Manual handbrake’s fall out of favour as manufacturers favour electronic systems and we have put together some facts explaining the difference.

  • Fewer than four in 10 new cars are fitted with a manual parking brake, according to new research.
  • Only two manufacturers – Dacia and Suzuki – feature a ‘standard’ handbrake on every model in their ranges.
  • Research found that Audi, Jaguar, Land Rover, Lexus, Mercedes and Porsche no longer offer any models fitted with a traditional manual handbrake.
  • Requiring less effort while offering a more secure hold over a car, an electronic handbrake also doesn’t need adjusting when a vehicle is serviced.
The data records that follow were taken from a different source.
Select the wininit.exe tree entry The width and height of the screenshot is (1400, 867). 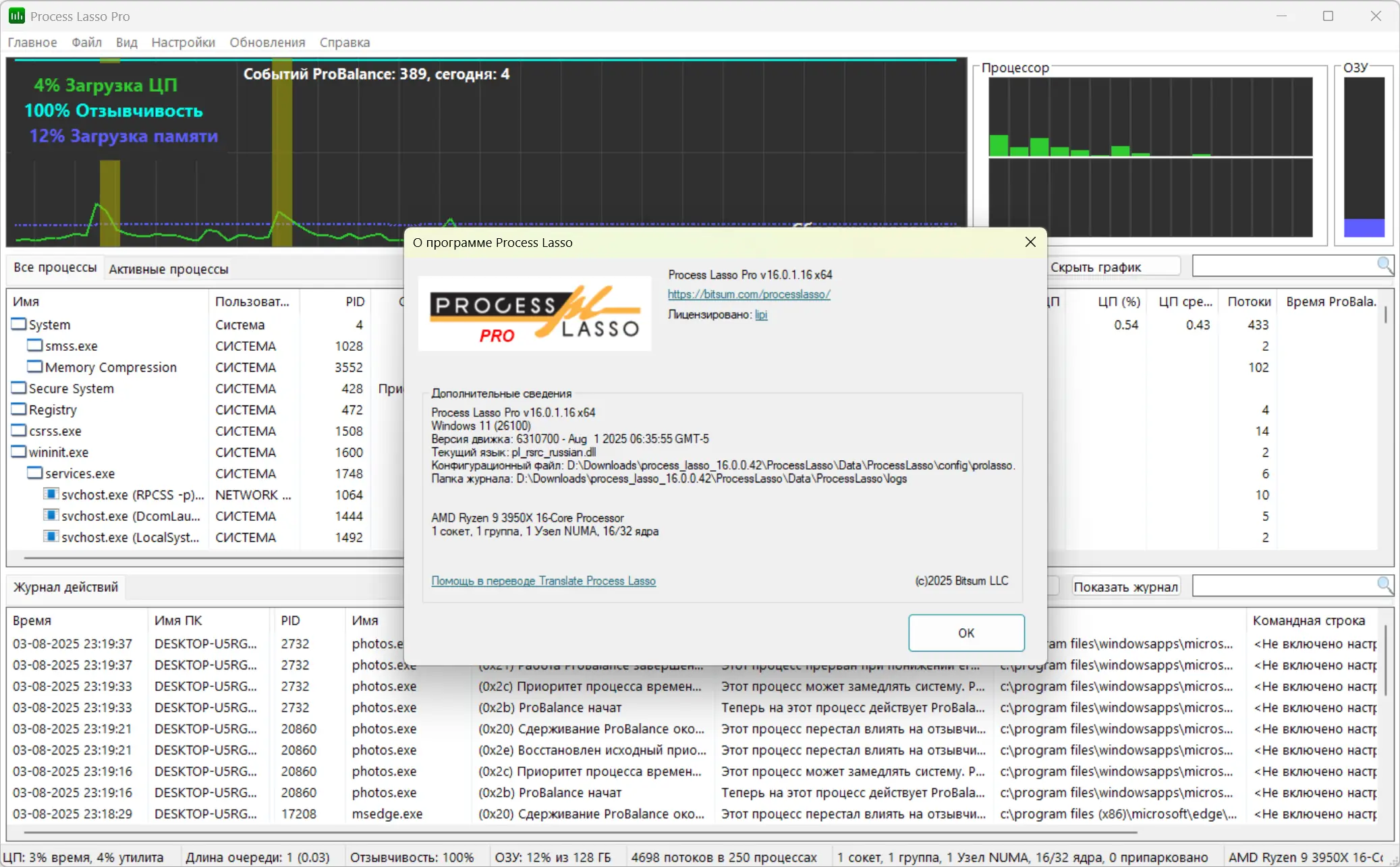click(59, 452)
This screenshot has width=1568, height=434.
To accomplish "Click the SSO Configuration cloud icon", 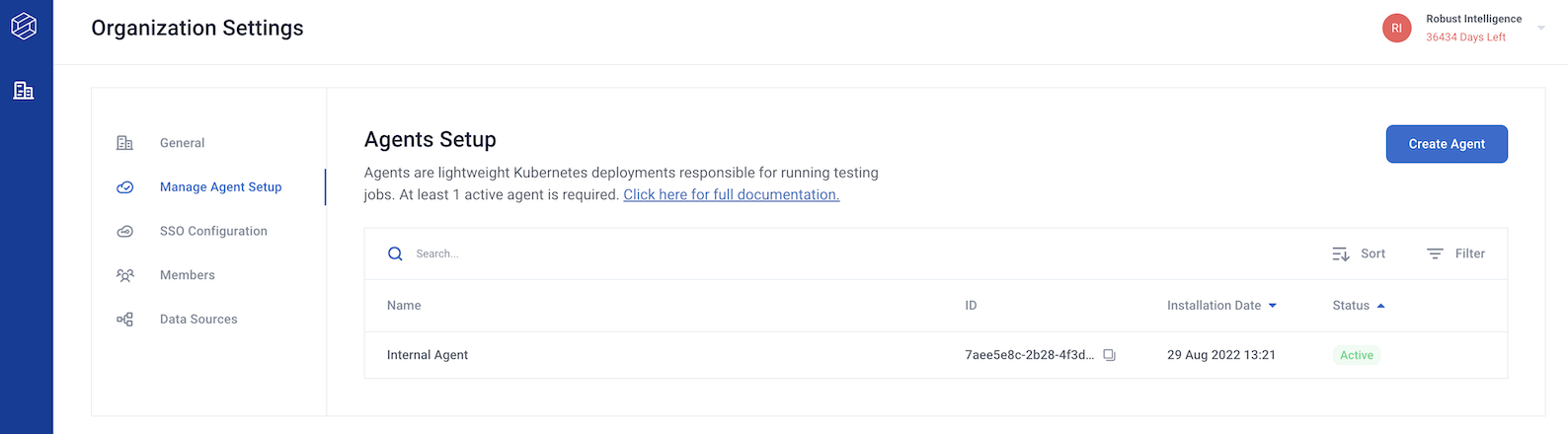I will coord(124,232).
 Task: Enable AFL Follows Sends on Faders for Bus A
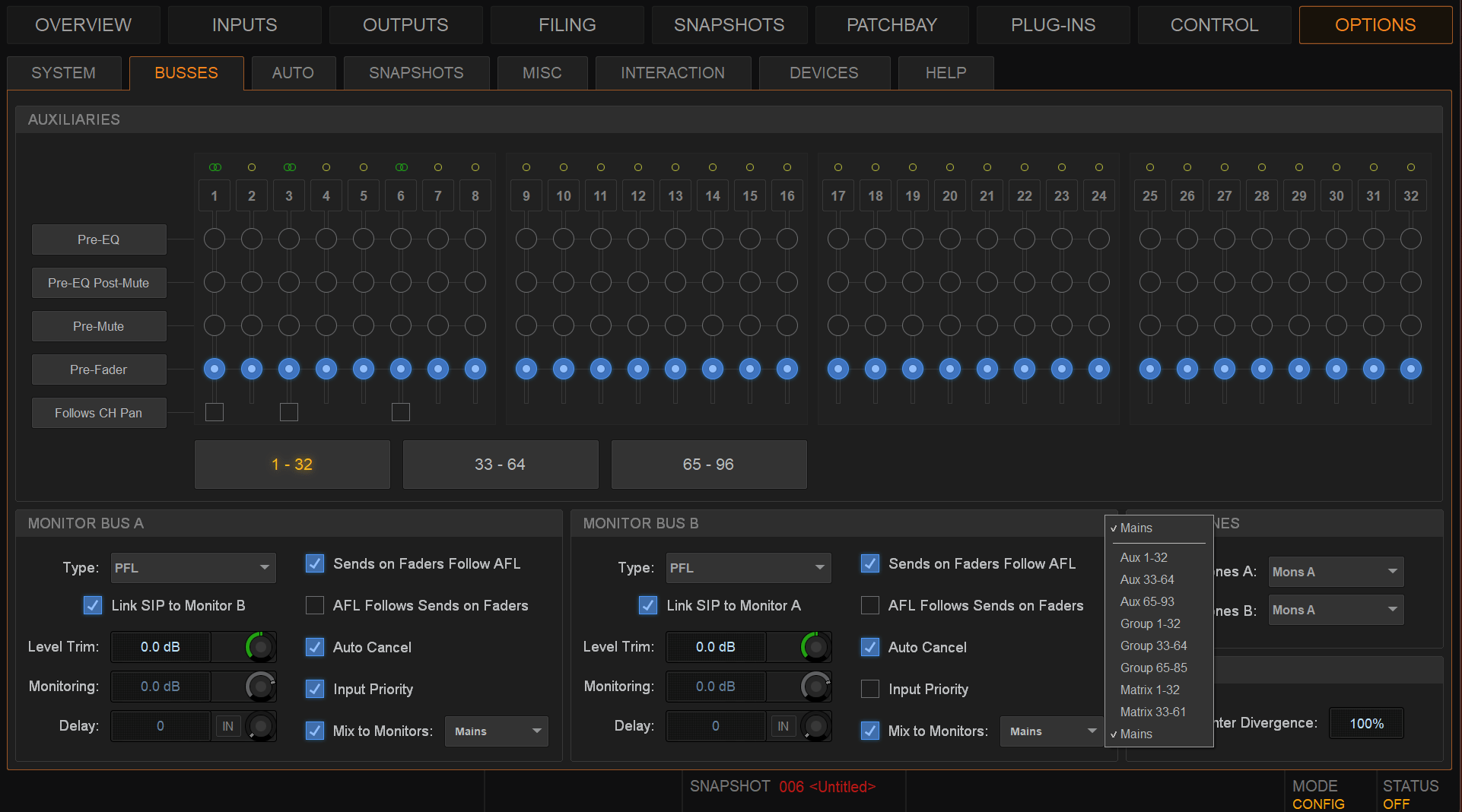pos(315,605)
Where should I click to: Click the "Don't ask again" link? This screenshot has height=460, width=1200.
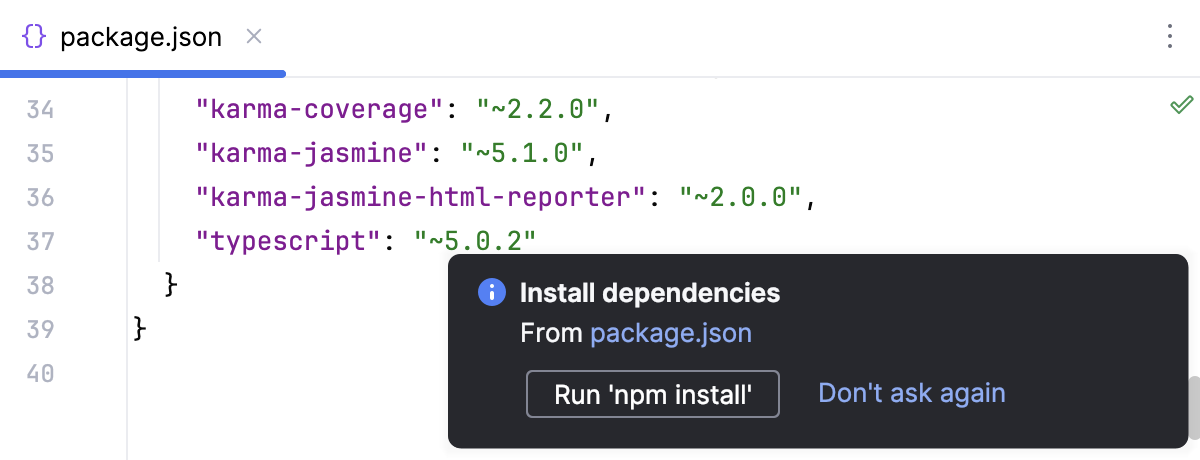(911, 393)
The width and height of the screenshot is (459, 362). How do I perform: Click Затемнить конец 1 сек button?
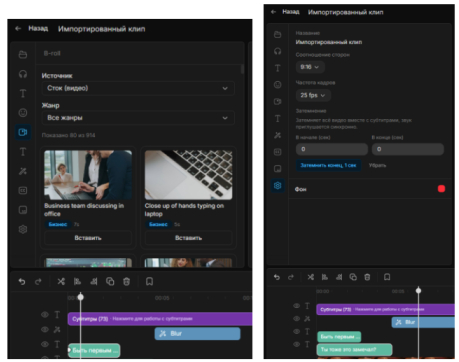(x=328, y=165)
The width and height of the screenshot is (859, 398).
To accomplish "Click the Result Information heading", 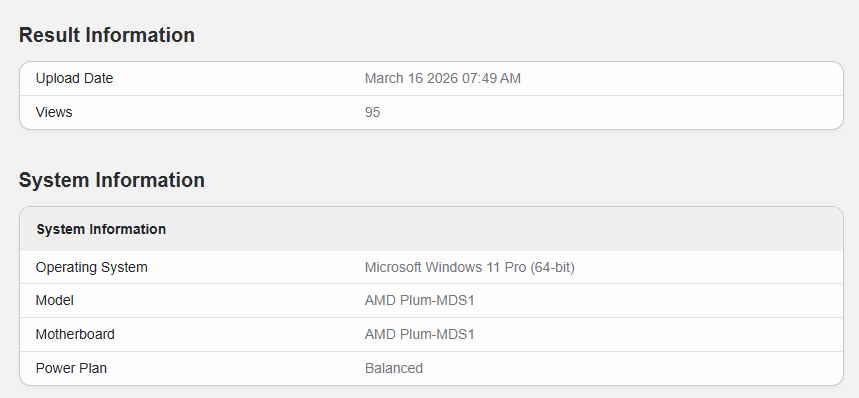I will pos(107,35).
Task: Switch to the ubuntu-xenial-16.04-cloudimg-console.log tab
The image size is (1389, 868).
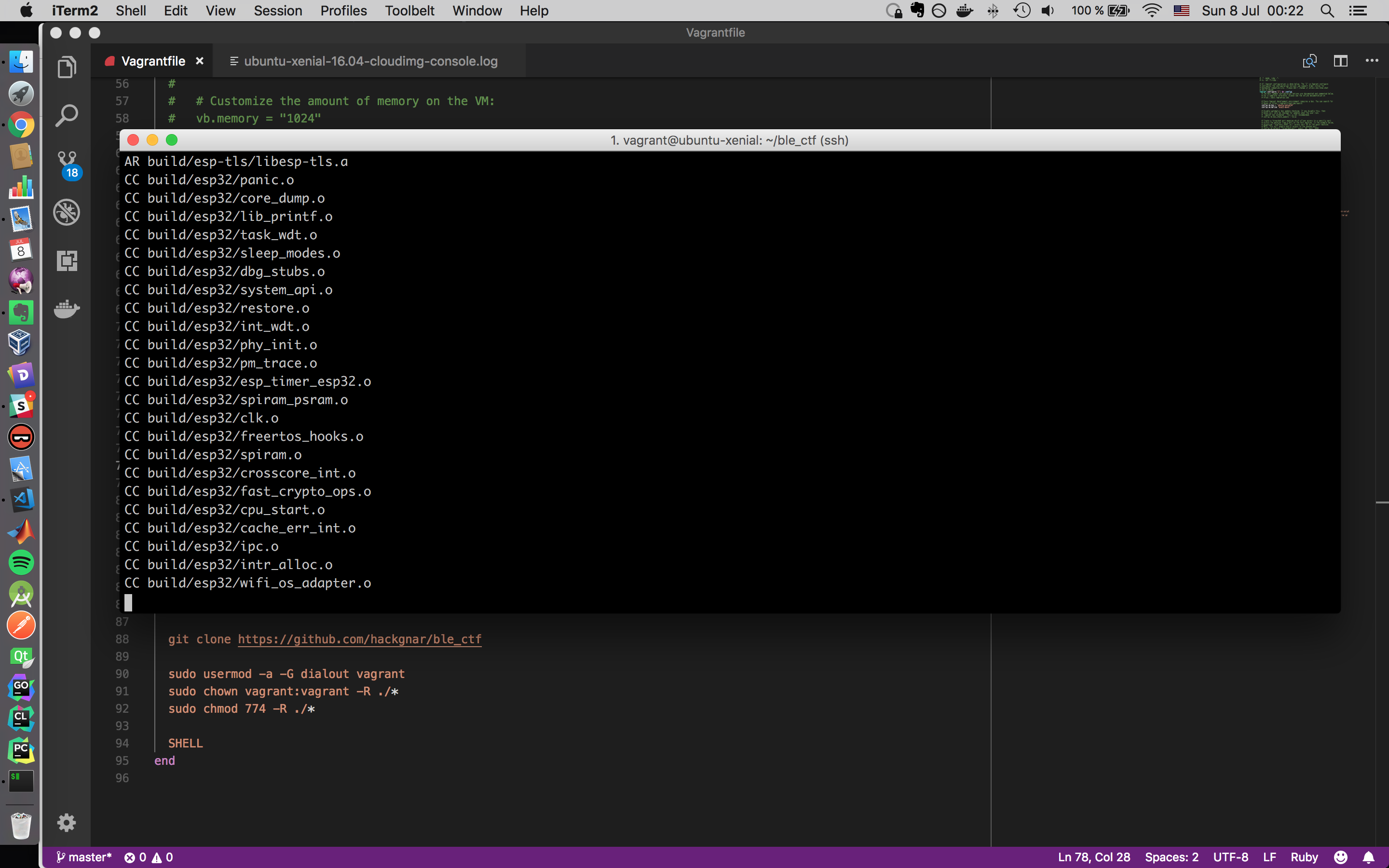Action: [370, 61]
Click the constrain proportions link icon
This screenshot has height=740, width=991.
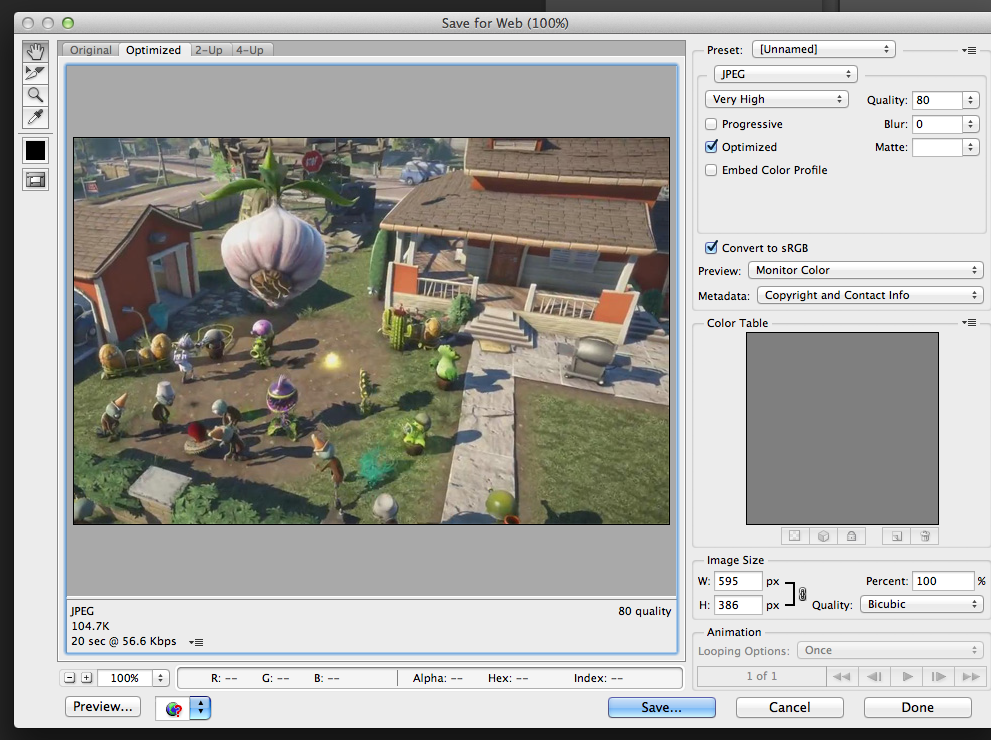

  • The removal of a traditional manual handbrake mechanism has also allowed manufacturers to free up more room inside the vehicles they manufacture.
  • An added feature of a typical electronic system is the inclusion of a ‘hill hold assist’ function, activating the handbrake when stationary on a gradient.
  • This makes for more straightforward and easier-to-execute hill starts.
  • Whereas a traditional handbrake uses a cable to draw in the brake shoes at the rear wheels, electronic ones use a switch to activate a pair of motors which then engage the rear brakes.
  • The findings, conducted by car-buying website CarGurus, analysed 32 mass-market car manufacturers, and their vehicles currently on sale.
  • Just 37 per cent of new cars have manual handbrakes, researchers found.